# start of Data for processing

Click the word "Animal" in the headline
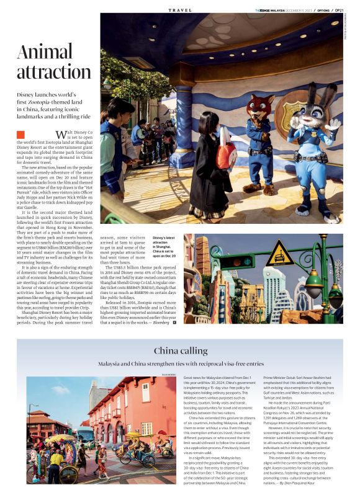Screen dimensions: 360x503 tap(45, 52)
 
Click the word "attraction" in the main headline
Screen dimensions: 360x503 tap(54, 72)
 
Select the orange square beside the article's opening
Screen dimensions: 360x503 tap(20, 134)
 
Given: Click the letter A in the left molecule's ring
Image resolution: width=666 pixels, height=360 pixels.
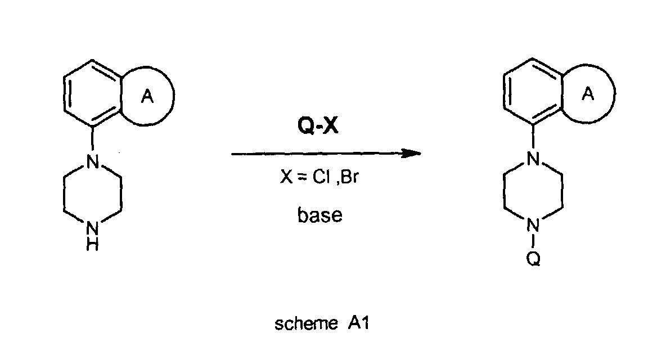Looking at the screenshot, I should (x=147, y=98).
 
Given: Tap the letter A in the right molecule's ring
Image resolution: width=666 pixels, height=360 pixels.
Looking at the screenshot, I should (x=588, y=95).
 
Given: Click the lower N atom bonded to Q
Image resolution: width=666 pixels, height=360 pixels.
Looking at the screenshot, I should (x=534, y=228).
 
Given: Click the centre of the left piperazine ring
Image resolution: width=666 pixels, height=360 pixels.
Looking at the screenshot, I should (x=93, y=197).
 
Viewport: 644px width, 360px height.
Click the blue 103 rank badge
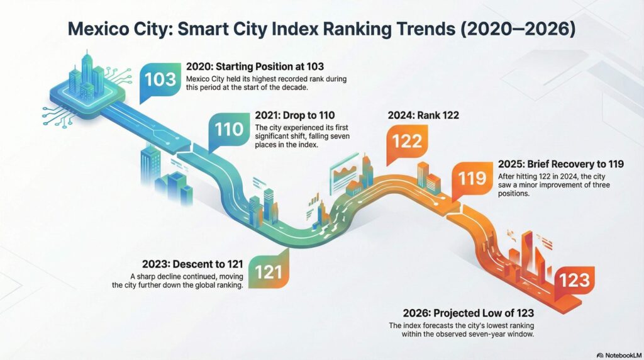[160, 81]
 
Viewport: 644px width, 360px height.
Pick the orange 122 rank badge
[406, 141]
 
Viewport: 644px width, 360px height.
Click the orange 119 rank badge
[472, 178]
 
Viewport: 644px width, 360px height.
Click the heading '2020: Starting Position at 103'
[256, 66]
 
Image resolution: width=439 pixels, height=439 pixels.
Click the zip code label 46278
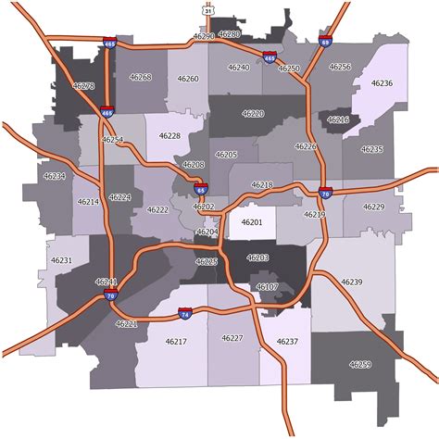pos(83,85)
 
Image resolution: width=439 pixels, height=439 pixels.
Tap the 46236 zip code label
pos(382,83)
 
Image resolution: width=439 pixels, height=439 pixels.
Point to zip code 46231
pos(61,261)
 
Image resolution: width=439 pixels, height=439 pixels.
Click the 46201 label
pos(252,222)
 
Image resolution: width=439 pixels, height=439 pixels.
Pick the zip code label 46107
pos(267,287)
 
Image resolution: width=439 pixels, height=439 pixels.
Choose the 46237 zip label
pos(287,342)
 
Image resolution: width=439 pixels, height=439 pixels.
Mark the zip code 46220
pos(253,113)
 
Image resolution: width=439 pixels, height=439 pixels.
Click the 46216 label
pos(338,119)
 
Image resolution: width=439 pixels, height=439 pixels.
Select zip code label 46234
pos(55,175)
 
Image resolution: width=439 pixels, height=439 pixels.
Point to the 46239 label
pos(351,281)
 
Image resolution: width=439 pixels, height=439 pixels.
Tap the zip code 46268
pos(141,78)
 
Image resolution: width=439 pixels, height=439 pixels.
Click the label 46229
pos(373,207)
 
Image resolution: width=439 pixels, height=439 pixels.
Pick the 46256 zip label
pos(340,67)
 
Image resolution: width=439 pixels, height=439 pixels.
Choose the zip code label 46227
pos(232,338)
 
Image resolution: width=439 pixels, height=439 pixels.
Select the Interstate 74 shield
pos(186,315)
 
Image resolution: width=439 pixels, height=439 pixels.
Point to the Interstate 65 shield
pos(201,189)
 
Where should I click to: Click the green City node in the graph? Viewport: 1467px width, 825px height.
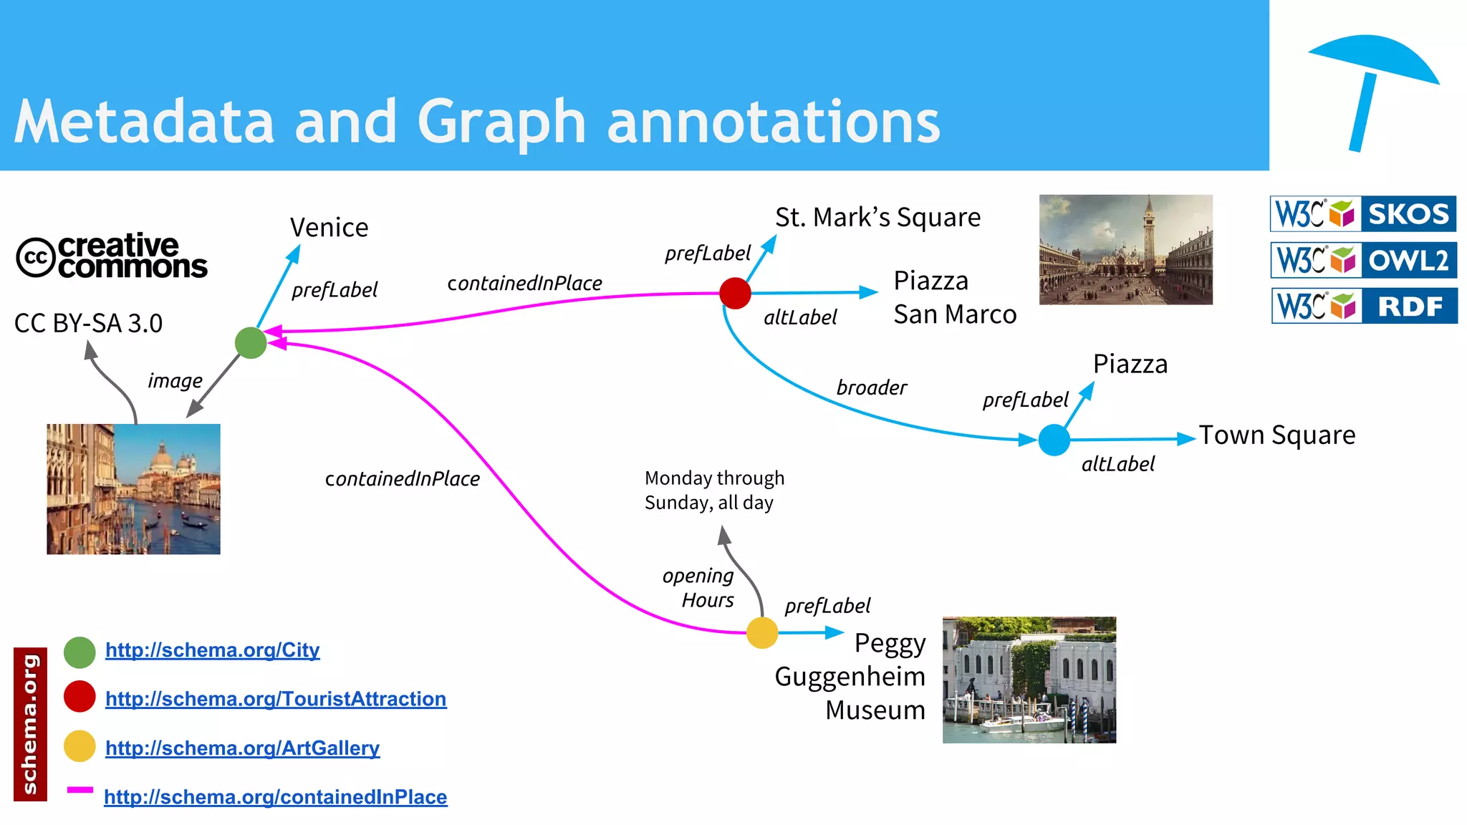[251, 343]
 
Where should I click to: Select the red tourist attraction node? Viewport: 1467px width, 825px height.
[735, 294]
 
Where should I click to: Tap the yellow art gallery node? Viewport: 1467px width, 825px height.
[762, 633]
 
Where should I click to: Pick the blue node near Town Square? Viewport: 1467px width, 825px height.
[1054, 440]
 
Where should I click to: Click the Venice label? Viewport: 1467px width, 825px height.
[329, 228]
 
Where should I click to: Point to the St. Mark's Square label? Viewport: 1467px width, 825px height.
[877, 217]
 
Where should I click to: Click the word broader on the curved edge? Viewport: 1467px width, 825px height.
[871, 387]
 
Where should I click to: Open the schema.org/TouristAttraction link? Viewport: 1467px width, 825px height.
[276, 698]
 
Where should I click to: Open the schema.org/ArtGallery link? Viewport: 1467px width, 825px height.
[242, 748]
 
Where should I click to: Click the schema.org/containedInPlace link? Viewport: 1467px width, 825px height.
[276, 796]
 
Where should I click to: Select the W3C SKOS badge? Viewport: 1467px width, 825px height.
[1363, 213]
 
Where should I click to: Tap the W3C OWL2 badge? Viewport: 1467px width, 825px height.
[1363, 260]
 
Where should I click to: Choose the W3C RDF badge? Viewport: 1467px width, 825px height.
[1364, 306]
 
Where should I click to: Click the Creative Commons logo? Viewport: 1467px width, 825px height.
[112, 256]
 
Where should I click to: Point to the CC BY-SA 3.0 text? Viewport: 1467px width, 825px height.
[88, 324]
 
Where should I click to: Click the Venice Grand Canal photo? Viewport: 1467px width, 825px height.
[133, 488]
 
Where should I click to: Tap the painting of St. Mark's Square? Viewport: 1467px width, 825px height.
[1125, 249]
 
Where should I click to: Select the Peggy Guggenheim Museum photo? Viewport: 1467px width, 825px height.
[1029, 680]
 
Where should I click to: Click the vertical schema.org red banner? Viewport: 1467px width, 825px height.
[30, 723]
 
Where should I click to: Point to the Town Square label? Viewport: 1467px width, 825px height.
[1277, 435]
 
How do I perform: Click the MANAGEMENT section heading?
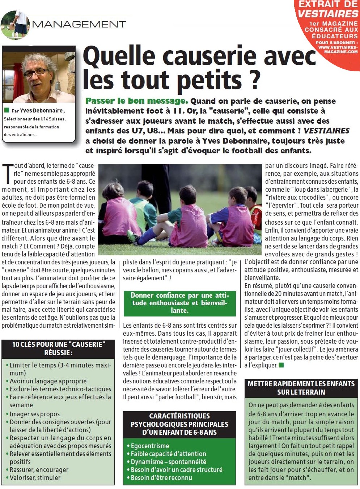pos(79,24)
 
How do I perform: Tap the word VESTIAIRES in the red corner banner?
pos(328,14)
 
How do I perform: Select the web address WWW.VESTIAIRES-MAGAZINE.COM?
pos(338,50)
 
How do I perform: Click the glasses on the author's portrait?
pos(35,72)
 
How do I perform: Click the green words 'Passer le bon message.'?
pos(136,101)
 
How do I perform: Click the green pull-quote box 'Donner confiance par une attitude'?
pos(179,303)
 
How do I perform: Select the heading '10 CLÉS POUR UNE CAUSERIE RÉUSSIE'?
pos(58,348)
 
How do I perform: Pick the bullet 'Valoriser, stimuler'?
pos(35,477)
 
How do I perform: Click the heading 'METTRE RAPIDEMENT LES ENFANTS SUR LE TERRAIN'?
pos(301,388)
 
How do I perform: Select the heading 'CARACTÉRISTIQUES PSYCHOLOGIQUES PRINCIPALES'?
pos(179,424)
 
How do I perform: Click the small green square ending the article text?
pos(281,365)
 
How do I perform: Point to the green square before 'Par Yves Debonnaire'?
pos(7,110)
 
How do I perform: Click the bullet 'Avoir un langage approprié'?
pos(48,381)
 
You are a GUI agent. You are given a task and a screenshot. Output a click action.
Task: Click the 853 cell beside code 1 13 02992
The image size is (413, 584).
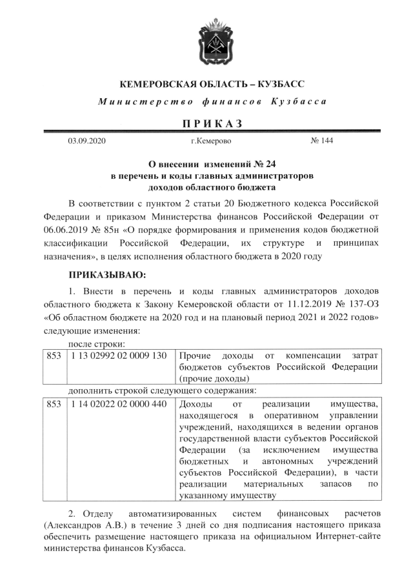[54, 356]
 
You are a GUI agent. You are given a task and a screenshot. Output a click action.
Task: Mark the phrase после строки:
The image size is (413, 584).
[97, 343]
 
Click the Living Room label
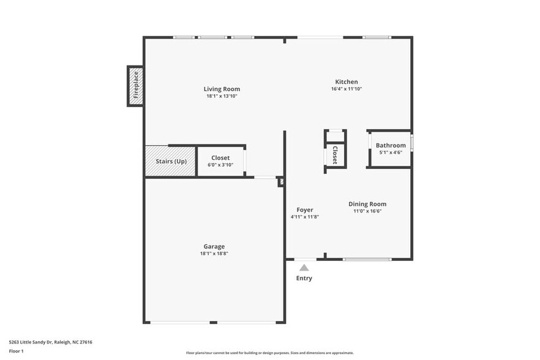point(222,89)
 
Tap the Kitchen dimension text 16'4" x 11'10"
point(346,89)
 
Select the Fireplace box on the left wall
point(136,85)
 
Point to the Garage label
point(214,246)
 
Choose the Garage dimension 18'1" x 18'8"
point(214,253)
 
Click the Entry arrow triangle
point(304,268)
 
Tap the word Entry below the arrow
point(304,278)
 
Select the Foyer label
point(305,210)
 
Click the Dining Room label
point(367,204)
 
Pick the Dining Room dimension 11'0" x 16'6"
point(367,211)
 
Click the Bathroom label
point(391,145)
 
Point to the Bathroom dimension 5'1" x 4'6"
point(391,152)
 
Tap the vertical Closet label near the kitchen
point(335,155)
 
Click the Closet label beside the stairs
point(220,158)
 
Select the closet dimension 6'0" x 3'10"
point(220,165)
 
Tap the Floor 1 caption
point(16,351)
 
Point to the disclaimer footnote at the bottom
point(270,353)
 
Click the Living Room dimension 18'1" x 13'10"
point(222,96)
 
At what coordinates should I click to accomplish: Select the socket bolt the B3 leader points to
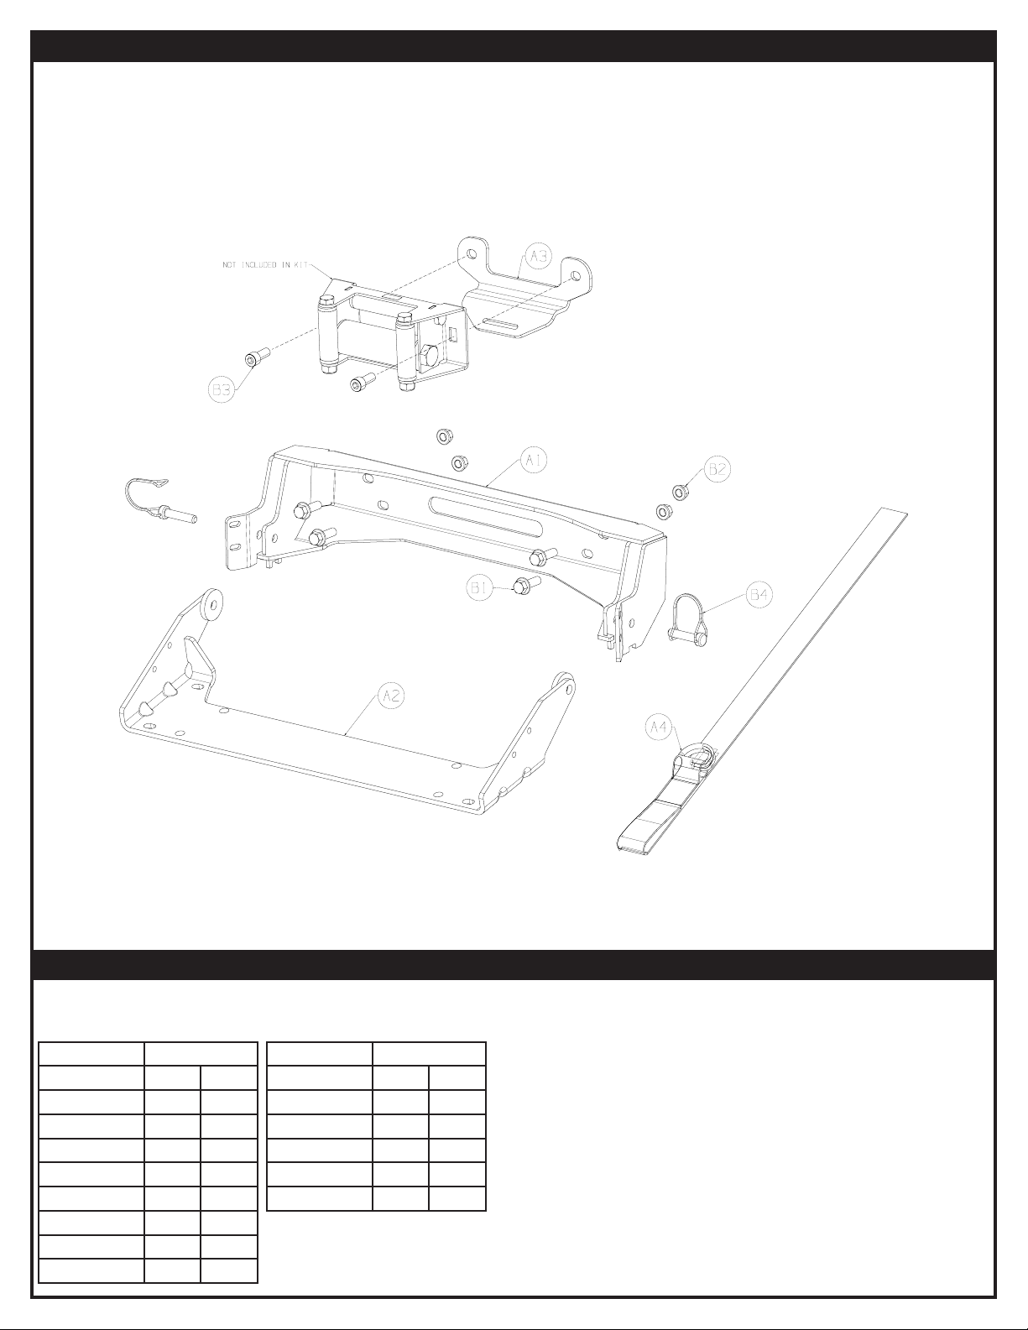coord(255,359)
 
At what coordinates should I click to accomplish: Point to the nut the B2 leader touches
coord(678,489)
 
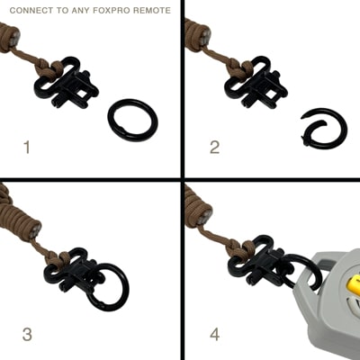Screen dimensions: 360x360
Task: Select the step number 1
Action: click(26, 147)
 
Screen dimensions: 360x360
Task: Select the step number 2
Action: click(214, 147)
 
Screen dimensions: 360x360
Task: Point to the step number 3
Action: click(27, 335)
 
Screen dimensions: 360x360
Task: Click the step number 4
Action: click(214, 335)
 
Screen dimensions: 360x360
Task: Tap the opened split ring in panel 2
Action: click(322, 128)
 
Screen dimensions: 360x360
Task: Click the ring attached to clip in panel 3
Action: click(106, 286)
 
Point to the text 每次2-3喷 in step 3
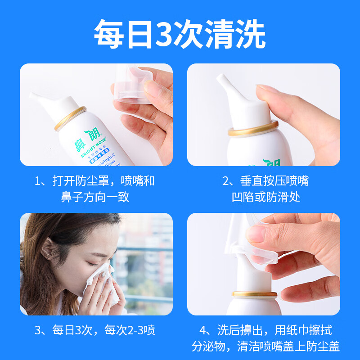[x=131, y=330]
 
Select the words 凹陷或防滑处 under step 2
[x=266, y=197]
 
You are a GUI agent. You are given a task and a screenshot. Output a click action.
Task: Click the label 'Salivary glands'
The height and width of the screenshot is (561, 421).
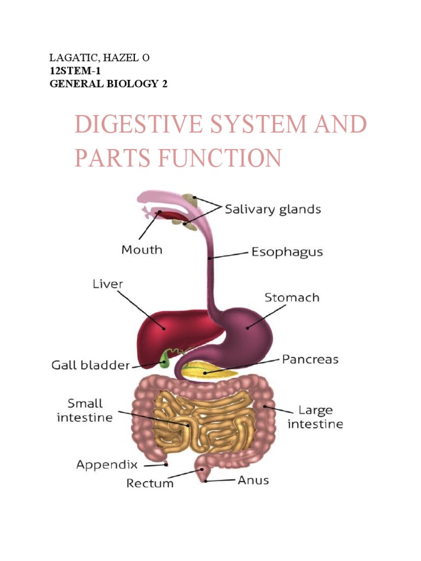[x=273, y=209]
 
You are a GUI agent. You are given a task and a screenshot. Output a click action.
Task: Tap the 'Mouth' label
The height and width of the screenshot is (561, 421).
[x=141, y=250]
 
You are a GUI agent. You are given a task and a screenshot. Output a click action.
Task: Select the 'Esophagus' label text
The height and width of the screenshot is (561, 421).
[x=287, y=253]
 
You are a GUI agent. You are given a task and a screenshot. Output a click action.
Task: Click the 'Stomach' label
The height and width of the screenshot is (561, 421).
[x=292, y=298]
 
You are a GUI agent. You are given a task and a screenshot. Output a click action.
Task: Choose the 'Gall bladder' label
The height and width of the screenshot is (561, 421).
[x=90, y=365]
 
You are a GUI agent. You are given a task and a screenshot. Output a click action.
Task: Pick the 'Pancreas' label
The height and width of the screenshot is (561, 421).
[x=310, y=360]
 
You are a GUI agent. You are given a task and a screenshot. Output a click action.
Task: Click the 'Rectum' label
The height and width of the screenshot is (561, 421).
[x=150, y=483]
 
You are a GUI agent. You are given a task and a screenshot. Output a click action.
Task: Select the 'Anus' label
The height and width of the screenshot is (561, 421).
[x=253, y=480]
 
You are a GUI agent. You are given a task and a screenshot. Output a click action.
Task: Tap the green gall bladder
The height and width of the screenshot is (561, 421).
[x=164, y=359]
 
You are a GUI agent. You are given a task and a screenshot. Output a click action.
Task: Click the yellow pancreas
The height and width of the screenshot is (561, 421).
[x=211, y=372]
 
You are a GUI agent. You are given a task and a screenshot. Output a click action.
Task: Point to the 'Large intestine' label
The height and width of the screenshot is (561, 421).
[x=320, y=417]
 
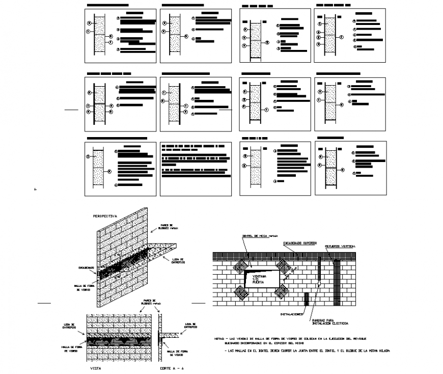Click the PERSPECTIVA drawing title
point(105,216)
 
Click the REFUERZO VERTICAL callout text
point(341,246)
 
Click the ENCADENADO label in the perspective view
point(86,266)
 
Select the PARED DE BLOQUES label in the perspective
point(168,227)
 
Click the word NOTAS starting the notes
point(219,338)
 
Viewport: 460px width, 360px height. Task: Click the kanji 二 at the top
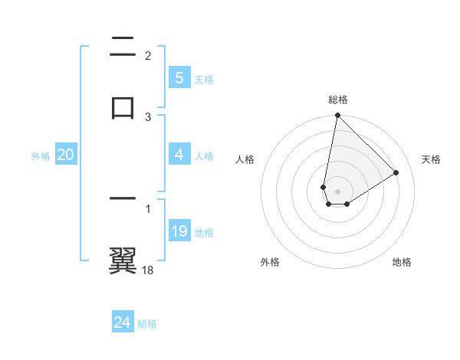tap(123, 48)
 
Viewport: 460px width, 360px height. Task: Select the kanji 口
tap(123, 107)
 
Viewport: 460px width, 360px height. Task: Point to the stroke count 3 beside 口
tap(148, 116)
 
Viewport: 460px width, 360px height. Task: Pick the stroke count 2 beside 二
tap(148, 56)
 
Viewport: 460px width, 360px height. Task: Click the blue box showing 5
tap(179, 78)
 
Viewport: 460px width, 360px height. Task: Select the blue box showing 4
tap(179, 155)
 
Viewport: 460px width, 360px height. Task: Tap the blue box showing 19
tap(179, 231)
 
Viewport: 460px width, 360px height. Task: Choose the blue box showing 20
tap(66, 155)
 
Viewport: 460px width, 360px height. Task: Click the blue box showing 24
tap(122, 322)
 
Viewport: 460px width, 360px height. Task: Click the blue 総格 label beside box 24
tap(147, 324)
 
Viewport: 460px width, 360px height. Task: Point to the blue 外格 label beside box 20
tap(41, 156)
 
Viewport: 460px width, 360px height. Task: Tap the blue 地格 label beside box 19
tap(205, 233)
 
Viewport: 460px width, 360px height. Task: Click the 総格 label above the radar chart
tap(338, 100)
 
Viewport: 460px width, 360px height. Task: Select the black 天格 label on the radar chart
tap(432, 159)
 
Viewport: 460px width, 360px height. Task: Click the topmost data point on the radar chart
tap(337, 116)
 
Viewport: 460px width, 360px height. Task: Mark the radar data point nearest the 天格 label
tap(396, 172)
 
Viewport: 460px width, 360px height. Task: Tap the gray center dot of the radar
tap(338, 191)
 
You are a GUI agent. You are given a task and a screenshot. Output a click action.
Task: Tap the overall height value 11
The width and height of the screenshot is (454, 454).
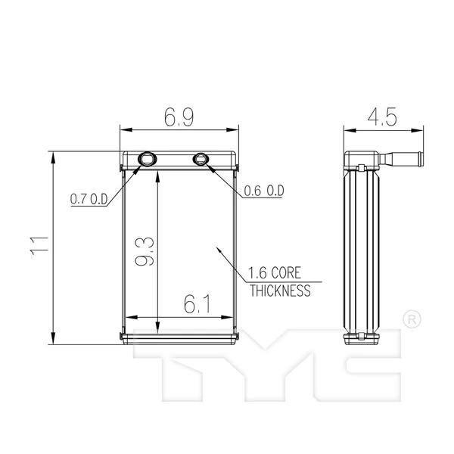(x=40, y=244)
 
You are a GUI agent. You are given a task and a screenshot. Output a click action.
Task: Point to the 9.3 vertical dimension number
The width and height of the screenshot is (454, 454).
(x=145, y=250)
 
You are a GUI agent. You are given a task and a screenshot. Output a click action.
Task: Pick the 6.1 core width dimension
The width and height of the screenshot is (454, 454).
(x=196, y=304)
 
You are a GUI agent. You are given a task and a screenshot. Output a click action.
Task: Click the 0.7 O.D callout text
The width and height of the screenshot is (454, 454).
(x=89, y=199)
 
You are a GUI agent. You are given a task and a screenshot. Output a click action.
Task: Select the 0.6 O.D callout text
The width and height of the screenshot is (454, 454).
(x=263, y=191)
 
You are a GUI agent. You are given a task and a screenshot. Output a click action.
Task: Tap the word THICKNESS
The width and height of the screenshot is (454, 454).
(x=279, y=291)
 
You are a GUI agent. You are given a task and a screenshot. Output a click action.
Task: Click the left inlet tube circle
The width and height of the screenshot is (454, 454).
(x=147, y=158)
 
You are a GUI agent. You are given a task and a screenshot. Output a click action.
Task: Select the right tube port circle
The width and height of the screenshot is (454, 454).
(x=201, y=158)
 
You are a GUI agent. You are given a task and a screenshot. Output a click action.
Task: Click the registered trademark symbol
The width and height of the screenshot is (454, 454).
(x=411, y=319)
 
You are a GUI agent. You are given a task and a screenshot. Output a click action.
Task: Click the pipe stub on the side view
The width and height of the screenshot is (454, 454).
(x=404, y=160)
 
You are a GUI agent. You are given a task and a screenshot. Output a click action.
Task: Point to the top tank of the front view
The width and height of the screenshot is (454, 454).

# end of Data for processing

§ Exercise goal
Write the entries above as a JSON array of strings, one string per line, from the first line through the line containing "pos(267,287)". Skip blank lines and leave the pictures out.

§ Response to the task
[
  "Click the word \"Animal\" in the headline",
  "Screen dimensions: 360x503 tap(45, 52)",
  "Click the word \"attraction\" in the main headline",
  "Screen dimensions: 360x503 tap(54, 72)",
  "Select the orange square beside the article's opening",
  "Screen dimensions: 360x503 tap(20, 134)",
  "Given: Click the letter A in the left molecule's ring",
  "Image resolution: width=666 pixels, height=360 pixels.",
  "Looking at the screenshot, I should (x=147, y=98).",
  "Given: Tap the letter A in the right molecule's ring",
  "Image resolution: width=666 pixels, height=360 pixels.",
  "Looking at the screenshot, I should (x=588, y=95).",
  "Given: Click the lower N atom bonded to Q",
  "Image resolution: width=666 pixels, height=360 pixels.",
  "Looking at the screenshot, I should (x=534, y=228).",
  "Given: Click the centre of the left piperazine ring",
  "Image resolution: width=666 pixels, height=360 pixels.",
  "Looking at the screenshot, I should (x=93, y=197).",
  "Viewport: 644px width, 360px height.",
  "Click the blue 103 rank badge",
  "[160, 81]",
  "Viewport: 644px width, 360px height.",
  "Pick the orange 122 rank badge",
  "[406, 141]",
  "Viewport: 644px width, 360px height.",
  "Click the orange 119 rank badge",
  "[472, 178]",
  "Viewport: 644px width, 360px height.",
  "Click the heading '2020: Starting Position at 103'",
  "[256, 66]",
  "Image resolution: width=439 pixels, height=439 pixels.",
  "Click the zip code label 46278",
  "pos(83,85)",
  "Image resolution: width=439 pixels, height=439 pixels.",
  "Tap the 46236 zip code label",
  "pos(382,83)",
  "Image resolution: width=439 pixels, height=439 pixels.",
  "Point to zip code 46231",
  "pos(61,261)",
  "Image resolution: width=439 pixels, height=439 pixels.",
  "Click the 46201 label",
  "pos(252,222)",
  "Image resolution: width=439 pixels, height=439 pixels.",
  "Pick the zip code label 46107",
  "pos(267,287)"
]